+++ Excerpted data

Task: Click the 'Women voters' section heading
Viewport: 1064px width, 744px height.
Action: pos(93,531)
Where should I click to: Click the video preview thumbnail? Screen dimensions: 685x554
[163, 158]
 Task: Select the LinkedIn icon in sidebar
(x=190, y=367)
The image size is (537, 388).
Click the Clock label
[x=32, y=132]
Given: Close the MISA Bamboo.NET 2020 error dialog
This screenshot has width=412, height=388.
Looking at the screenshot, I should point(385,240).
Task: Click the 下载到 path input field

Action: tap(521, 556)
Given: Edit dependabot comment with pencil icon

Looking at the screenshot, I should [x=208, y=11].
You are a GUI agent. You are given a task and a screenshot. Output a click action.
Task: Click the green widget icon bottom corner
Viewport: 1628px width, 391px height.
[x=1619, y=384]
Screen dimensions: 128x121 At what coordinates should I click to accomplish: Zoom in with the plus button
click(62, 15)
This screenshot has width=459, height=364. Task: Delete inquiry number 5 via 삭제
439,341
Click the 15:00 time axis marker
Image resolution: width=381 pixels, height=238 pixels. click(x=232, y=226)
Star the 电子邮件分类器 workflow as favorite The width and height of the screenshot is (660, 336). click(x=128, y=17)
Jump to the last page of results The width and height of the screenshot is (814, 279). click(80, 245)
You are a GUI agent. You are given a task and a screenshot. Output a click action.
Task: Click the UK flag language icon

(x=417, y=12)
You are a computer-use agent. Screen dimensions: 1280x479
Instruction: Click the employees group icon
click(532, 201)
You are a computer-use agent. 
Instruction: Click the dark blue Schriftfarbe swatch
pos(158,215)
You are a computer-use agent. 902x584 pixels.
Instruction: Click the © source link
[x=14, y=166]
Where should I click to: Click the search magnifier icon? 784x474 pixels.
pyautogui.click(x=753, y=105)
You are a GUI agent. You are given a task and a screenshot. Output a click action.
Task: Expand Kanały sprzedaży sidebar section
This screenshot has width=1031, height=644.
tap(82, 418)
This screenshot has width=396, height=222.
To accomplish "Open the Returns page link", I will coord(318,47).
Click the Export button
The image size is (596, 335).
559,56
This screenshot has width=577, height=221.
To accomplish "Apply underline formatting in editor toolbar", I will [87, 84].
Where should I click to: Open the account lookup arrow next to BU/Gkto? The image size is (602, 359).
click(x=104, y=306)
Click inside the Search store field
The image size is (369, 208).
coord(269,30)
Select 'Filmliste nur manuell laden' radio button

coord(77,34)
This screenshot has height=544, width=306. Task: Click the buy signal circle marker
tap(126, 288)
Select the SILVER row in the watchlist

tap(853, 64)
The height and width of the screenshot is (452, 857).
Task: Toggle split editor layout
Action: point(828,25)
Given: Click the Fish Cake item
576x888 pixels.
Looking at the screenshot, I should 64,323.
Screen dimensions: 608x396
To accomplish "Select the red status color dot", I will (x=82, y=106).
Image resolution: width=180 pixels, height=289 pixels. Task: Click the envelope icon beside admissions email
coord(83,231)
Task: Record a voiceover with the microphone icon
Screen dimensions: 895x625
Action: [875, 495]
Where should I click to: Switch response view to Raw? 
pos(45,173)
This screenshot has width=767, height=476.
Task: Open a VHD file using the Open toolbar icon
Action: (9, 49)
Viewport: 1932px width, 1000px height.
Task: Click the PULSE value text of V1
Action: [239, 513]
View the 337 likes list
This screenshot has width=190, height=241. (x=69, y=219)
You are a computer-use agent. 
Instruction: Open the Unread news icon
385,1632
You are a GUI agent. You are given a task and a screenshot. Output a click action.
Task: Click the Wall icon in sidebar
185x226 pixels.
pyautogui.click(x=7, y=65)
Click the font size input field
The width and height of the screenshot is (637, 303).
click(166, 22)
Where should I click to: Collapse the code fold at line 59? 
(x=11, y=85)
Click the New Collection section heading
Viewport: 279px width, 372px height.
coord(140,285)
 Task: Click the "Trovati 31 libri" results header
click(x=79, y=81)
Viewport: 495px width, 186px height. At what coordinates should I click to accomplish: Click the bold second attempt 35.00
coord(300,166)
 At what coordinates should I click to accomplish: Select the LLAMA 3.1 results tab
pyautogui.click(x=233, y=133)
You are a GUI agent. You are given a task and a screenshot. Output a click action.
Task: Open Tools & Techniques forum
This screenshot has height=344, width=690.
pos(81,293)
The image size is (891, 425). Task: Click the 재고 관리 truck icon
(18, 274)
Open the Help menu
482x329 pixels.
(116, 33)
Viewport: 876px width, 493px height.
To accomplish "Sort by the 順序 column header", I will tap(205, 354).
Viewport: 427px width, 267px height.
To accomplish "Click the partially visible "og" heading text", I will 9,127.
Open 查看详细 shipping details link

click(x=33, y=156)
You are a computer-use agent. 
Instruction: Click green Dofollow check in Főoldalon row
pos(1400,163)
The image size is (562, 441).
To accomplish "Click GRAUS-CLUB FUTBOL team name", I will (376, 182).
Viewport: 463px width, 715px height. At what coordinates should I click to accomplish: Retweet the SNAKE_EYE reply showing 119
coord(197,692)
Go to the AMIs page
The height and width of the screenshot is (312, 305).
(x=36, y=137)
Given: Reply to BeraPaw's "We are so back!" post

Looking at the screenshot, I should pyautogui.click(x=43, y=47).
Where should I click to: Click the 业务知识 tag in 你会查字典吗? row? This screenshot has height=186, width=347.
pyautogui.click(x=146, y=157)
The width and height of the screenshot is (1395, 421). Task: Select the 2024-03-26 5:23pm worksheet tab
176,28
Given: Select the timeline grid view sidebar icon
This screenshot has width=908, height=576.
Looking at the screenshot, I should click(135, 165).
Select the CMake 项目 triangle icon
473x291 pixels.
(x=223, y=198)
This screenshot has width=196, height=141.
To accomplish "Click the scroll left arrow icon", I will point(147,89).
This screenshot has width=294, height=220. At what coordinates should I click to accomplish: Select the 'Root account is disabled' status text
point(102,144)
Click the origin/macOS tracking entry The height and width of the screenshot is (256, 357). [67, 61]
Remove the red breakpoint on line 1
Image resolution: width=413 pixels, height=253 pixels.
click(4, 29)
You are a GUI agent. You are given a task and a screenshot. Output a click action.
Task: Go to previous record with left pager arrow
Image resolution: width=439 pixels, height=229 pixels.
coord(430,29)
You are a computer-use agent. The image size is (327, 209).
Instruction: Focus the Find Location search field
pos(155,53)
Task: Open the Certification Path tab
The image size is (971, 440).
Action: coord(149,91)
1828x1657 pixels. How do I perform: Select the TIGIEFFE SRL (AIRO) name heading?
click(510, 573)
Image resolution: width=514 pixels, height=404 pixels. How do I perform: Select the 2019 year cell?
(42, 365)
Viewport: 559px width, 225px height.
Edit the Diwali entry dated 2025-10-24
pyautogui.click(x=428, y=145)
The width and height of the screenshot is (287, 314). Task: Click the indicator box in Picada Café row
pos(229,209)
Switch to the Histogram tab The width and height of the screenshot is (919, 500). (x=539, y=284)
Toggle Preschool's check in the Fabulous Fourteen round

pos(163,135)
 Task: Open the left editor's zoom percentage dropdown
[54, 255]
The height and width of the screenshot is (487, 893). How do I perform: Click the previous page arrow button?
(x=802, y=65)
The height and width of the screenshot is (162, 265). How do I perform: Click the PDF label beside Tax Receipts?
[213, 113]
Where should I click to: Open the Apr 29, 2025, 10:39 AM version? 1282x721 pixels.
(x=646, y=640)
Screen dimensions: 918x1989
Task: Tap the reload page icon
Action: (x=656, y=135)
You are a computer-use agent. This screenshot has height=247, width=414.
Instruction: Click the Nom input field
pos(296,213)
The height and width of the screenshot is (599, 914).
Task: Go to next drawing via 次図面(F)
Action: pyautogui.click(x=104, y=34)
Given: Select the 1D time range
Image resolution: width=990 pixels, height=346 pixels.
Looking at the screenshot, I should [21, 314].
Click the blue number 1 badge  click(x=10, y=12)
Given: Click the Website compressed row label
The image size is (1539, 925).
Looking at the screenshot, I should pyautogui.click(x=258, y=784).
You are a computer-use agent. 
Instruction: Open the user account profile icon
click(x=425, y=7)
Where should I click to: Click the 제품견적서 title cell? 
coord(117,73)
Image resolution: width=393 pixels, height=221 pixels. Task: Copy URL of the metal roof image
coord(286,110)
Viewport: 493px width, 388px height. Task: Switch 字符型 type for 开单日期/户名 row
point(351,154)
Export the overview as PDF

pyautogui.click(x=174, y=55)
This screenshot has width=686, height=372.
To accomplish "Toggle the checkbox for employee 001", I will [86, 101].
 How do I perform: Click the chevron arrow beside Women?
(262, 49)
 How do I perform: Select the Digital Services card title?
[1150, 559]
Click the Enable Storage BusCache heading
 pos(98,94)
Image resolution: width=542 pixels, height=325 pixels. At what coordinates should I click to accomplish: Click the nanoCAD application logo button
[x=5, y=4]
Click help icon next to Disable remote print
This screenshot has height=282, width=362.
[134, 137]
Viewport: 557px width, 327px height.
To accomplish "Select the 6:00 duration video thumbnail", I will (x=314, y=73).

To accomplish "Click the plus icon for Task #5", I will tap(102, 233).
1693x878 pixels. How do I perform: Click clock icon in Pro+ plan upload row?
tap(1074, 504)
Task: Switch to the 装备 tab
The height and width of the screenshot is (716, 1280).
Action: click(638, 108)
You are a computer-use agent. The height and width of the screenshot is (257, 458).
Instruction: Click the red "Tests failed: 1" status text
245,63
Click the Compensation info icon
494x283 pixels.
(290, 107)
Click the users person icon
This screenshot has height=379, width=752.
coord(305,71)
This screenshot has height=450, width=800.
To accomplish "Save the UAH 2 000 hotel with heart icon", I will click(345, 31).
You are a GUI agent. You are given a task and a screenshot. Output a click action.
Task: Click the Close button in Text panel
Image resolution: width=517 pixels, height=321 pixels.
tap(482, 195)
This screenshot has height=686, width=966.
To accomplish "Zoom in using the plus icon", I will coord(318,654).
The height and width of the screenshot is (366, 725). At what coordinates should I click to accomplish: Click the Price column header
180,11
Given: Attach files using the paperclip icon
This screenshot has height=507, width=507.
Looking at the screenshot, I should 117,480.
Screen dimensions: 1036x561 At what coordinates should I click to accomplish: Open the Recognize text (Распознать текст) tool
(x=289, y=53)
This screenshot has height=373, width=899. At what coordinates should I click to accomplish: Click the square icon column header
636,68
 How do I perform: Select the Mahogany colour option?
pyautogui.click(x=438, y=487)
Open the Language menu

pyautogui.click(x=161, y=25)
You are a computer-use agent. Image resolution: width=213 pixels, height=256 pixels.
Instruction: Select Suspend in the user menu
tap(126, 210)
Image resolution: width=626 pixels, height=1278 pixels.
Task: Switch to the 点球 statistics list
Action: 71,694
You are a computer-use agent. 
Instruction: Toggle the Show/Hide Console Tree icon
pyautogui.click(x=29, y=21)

++++++

→ Task objective
The output must consist solely of the lines from the one containing "Task: Click the Close button in Text panel" through the end of the listing, unaltered.

→ Reply
Task: Click the Close button in Text panel
Image resolution: width=517 pixels, height=321 pixels.
tap(482, 195)
This screenshot has height=686, width=966.
To accomplish "Zoom in using the plus icon", I will coord(318,654).
The height and width of the screenshot is (366, 725). At what coordinates should I click to accomplish: Click the Price column header
180,11
Given: Attach files using the paperclip icon
This screenshot has height=507, width=507.
Looking at the screenshot, I should 117,480.
Screen dimensions: 1036x561 At what coordinates should I click to accomplish: Open the Recognize text (Распознать текст) tool
(x=289, y=53)
This screenshot has height=373, width=899. At what coordinates should I click to accomplish: Click the square icon column header
636,68
 How do I perform: Select the Mahogany colour option?
pyautogui.click(x=438, y=487)
Open the Language menu

pyautogui.click(x=161, y=25)
You are a computer-use agent. Image resolution: width=213 pixels, height=256 pixels.
Instruction: Select Suspend in the user menu
tap(126, 210)
Image resolution: width=626 pixels, height=1278 pixels.
Task: Switch to the 点球 statistics list
Action: 71,694
You are a computer-use agent. 
Instruction: Toggle the Show/Hide Console Tree icon
pyautogui.click(x=29, y=21)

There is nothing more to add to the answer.